Its compact size makes it great for short trips around town, to the park or to the beach where you don’t want to be weighed down by a full-sized backpack. Zippered access from the top makes it easy to pull your camera out quickly, making it well-suited to street photographers who want to capture a split-second moment with ease.
There are two mesh pouches on the inside of the lid for batteries, along with an extra zip pocket on the front for your phone, passport, or other similar necessities. While it doesn’t have room for everything you’ll need on a weekend away, it’s a great option to pack in your suitcase for those occasions on holiday where you want to carry only the bare essentials while exploring a new location.
ThinkTank’s Airport Advantage rolling case is, as its name suggests, aimed at the travelling photographer that hops between cities on planes and trains and needs a rolling case that won’t slow them down. It’s big enough to house a full-size DSLR with plenty of space for multiple lenses, batteries, chargers and other accessories, with movable dividers for you to spread things out just as you want.
It’s lightweight too, despite having wheels and a retractable handle and it’s designed to comply with all airlines’ size requirements for carry-on luggage, meaning you won’t have the horror of having to send your valuable (and delicate) photography equipment down the conveyor belt for the baggage handlers to throw around.
Whether you’re a fan of photographer Pete McKinnon’s YouTube channel or not, this Nomatic backpack that bears his name is excellent. It’s a large pack that zips open from the back, has quick side access points and uses chunky zips that feel satisfyingly rugged — and don’t seem to mind when it’s crammed full of gear. The pack has a rubberized outer material that feels just as robust and can be wiped clean when it inevitably gets caked in mud upon being placed on the ground.
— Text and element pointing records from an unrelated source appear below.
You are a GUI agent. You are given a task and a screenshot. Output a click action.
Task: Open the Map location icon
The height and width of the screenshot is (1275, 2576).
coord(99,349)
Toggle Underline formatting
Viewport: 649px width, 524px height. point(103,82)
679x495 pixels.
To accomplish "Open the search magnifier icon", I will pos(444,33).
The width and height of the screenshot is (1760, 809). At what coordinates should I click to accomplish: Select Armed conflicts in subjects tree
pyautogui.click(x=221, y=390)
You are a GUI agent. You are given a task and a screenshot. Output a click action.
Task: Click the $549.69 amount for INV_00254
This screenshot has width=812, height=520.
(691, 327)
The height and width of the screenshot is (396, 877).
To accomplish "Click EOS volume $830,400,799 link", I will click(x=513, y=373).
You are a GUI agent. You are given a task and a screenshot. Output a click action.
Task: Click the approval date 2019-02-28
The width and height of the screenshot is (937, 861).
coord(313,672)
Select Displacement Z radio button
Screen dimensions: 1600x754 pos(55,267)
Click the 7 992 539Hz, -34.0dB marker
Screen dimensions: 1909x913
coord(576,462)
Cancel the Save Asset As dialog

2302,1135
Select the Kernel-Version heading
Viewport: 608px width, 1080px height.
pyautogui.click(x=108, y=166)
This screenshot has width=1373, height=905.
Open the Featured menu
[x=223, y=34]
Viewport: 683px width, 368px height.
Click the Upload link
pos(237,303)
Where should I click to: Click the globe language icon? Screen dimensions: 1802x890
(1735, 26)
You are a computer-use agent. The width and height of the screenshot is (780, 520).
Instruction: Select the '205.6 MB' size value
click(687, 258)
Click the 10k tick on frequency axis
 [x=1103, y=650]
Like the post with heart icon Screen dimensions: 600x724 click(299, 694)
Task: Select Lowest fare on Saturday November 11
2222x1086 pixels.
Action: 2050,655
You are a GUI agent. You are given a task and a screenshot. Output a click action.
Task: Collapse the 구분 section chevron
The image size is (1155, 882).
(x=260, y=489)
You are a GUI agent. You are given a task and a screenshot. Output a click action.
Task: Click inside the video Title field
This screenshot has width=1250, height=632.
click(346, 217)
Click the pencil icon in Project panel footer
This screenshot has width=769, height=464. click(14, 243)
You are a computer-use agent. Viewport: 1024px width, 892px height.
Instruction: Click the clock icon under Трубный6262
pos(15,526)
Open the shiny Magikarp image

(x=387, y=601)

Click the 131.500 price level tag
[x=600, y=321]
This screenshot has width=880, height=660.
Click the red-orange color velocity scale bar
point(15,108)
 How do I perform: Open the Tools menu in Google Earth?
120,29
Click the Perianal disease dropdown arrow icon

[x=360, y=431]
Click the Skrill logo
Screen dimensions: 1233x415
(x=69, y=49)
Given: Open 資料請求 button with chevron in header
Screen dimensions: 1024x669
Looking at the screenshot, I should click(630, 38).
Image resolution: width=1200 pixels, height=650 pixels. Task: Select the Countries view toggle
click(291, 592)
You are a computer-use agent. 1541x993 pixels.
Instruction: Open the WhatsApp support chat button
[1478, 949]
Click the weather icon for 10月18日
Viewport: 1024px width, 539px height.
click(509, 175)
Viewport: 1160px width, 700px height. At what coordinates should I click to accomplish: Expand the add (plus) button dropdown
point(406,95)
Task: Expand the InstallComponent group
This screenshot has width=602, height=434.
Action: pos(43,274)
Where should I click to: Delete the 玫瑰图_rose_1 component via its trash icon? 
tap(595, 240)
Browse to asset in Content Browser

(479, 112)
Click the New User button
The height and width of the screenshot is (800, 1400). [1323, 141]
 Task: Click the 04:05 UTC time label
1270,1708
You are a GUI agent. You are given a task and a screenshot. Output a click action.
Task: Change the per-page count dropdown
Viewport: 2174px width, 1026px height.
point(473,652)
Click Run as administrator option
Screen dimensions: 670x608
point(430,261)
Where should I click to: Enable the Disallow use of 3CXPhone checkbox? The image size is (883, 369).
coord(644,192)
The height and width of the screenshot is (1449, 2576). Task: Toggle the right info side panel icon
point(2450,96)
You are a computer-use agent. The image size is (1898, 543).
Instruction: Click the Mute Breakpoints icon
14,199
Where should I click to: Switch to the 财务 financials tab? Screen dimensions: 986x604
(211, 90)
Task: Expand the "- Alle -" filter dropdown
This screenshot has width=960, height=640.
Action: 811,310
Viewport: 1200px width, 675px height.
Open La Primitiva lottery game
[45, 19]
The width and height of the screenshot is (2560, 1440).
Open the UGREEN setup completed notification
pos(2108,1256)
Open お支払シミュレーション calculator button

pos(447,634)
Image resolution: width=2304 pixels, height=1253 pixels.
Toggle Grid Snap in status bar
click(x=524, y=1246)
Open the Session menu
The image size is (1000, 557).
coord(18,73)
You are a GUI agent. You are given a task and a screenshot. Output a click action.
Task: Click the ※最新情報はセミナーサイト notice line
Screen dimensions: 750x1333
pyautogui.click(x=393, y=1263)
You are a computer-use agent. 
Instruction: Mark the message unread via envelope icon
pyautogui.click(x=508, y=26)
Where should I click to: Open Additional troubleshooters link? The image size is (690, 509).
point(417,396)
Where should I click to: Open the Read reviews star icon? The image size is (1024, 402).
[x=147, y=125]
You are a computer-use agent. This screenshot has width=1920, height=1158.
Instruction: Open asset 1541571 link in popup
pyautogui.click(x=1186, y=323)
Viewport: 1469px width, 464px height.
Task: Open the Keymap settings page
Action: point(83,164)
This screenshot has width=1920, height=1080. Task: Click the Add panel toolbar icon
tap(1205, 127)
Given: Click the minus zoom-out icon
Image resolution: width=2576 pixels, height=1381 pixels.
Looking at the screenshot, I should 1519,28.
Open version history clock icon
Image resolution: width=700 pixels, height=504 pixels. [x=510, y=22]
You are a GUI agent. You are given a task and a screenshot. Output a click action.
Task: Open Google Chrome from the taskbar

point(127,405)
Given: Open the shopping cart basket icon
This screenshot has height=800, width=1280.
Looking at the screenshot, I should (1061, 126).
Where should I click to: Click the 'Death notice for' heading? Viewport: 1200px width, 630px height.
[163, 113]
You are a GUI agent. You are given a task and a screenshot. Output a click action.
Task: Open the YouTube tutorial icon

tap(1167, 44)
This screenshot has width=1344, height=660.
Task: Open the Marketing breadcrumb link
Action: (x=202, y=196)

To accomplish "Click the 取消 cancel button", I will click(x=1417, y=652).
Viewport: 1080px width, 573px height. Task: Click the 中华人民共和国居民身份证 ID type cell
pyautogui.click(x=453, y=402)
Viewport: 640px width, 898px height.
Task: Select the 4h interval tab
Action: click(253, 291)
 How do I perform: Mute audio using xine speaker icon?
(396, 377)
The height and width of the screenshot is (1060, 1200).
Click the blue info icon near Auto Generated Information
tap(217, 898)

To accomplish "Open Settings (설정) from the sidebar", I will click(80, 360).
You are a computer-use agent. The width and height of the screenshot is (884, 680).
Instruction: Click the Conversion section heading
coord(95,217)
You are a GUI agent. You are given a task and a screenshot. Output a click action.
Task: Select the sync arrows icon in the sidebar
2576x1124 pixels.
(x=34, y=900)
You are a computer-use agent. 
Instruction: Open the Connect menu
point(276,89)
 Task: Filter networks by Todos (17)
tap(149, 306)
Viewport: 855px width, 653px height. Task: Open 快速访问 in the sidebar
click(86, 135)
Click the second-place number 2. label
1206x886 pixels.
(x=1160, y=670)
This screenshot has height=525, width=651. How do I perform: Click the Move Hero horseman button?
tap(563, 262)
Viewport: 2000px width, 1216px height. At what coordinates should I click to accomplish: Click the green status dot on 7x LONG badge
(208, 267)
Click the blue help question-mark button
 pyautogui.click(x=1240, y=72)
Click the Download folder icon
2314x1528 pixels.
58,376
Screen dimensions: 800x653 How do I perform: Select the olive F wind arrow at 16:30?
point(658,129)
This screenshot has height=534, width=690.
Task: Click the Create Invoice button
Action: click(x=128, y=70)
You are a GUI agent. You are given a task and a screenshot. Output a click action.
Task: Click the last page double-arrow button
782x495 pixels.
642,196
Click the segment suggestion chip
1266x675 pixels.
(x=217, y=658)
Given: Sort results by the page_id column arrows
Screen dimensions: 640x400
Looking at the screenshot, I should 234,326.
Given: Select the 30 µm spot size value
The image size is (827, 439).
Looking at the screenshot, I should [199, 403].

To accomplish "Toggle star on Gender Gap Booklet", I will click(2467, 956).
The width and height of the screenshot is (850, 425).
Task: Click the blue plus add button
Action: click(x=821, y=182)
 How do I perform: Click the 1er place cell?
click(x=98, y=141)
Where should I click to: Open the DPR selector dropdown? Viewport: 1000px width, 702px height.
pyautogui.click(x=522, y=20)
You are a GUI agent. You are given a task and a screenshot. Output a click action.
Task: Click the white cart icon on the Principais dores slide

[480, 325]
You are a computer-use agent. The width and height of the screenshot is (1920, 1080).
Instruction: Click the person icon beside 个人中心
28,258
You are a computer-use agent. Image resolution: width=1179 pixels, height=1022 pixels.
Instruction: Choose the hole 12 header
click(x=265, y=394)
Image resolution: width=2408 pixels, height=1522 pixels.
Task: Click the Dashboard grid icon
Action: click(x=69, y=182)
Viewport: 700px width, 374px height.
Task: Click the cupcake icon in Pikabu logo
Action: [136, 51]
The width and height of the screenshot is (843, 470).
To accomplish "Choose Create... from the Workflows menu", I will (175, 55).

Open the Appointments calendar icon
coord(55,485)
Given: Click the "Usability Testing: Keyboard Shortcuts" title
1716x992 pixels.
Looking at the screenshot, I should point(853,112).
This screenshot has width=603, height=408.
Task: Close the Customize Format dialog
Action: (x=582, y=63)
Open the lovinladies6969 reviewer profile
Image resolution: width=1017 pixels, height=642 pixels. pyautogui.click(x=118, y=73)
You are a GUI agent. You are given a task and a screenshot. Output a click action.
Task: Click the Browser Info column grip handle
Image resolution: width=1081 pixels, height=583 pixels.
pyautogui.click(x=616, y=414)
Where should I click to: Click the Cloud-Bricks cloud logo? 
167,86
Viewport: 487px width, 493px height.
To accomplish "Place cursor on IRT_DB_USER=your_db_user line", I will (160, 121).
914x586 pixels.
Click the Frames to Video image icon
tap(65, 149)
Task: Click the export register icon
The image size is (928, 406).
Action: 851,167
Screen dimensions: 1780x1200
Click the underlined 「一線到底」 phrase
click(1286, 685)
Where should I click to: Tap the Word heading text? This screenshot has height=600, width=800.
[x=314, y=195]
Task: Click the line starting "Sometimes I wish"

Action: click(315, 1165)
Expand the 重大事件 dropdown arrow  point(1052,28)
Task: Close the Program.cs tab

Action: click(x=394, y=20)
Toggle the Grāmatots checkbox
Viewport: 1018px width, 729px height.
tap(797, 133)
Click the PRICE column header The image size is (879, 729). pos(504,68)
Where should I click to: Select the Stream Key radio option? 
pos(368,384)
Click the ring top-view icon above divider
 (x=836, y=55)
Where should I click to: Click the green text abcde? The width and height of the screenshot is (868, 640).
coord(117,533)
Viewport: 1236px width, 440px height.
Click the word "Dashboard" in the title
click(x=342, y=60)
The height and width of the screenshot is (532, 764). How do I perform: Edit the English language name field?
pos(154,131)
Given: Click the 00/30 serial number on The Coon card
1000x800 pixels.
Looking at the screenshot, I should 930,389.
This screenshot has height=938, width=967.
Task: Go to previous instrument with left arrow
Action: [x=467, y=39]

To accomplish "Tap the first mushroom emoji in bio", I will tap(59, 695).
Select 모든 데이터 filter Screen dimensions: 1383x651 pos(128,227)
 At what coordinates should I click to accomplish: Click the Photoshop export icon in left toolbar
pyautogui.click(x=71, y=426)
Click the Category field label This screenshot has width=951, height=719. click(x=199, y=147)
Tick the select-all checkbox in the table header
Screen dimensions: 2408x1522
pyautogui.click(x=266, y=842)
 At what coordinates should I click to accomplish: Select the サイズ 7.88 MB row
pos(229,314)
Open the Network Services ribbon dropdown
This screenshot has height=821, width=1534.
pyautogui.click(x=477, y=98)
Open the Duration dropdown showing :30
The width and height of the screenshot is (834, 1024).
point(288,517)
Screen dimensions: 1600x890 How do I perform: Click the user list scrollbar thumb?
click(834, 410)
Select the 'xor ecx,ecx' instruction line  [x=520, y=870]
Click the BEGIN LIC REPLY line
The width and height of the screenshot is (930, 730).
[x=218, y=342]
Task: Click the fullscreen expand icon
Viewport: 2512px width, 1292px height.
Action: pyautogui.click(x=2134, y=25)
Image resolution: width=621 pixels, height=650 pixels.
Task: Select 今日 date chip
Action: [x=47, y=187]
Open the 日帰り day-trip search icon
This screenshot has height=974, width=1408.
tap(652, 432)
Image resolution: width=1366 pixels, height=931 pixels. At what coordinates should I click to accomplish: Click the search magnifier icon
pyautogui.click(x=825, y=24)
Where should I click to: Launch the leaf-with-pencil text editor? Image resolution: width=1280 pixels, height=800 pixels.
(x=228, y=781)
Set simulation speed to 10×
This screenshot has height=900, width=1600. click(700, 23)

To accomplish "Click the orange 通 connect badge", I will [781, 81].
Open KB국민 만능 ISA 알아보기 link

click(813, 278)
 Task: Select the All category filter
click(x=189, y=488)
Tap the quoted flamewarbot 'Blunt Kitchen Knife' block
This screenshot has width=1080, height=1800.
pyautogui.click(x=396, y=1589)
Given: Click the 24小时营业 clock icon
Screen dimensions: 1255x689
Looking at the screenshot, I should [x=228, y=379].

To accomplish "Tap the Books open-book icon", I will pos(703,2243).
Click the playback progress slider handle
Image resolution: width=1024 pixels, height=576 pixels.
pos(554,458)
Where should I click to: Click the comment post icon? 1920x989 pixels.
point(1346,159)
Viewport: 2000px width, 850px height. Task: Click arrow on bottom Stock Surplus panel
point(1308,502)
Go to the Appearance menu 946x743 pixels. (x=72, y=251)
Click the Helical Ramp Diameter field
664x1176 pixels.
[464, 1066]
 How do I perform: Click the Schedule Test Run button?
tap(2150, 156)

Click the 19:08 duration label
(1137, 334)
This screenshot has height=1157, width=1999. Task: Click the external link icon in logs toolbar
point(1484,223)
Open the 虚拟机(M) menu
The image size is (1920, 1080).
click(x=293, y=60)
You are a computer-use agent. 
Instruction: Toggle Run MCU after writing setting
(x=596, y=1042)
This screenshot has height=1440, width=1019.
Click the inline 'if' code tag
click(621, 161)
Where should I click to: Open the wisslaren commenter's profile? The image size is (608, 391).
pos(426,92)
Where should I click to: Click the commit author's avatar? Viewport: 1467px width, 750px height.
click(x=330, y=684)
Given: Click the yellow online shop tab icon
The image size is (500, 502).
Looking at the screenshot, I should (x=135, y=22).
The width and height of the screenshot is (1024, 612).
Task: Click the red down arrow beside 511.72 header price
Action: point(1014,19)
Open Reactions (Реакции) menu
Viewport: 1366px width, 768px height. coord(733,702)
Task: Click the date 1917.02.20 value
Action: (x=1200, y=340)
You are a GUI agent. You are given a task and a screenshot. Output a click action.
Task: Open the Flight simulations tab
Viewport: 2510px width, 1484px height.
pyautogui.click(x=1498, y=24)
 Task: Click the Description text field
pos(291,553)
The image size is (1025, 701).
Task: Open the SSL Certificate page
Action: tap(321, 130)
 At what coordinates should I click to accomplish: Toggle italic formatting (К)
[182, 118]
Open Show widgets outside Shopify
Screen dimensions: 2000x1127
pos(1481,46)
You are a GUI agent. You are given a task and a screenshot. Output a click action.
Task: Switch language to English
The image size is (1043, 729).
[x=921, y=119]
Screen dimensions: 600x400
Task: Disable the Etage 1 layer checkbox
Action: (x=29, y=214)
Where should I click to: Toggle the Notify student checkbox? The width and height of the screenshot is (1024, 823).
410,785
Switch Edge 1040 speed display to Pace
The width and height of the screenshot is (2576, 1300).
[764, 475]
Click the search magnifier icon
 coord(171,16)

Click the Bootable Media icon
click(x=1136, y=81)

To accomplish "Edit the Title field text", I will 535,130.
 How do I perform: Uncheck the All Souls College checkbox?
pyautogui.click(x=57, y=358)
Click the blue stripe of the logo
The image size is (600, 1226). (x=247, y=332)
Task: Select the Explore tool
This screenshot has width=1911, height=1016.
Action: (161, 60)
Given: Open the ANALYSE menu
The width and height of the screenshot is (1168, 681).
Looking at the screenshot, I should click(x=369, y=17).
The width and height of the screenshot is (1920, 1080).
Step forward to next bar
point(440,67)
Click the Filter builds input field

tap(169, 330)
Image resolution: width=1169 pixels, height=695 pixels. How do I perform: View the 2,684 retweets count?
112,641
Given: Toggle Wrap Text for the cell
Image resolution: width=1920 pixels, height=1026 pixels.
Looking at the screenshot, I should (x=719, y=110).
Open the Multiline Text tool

The Nomatic pack has removable inserts to organise your gear, as well as optional modules for storing your camera batteries, filters and SD cards — which I had but found I didn’t use. There’s also a cube pack module which is itself a smaller backpack which compresses down to fit in the main pack. Nomatic says this is a great choice for travellers who want to take their camera gear with them, but may not want to carry all of it with them every day.
If you’re after a large-capacity, burly backpack for comfortably taking a lot of your gear into the mountains, this is a solid option to consider.
The Hadley Pro 2020 messenger bag eschews the urban, technical designs of many of today’s photography bags, instead leaning towards a more classic aesthetic that’ll go just as well with a shirt and tie as it will a mountaineering jacket. It’s made in England from real leather, brass and waterproof-treated canvas and feels robust enough to tackle a jungle expedition.
It holds my Canon 5D MkIV with 24-70mm lens, while comfortably leaving space for an additional lens with two generous pockets on the front for other accessories. The padded inserts that protect the camera can also be removed, allowing you to use the Hadley Pro as a regular shoulder bag.